Collected data entries
§ §

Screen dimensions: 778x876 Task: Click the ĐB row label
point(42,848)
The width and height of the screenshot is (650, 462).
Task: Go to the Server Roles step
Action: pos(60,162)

§ §

Exercise task:
Turn every line of the entries above into a numbered list, leaving out any blank lines.

Correct answer:
1. Screen dimensions: 778x876 Task: Click the ĐB row label
2. point(42,848)
3. The width and height of the screenshot is (650, 462).
4. Task: Go to the Server Roles step
5. Action: pos(60,162)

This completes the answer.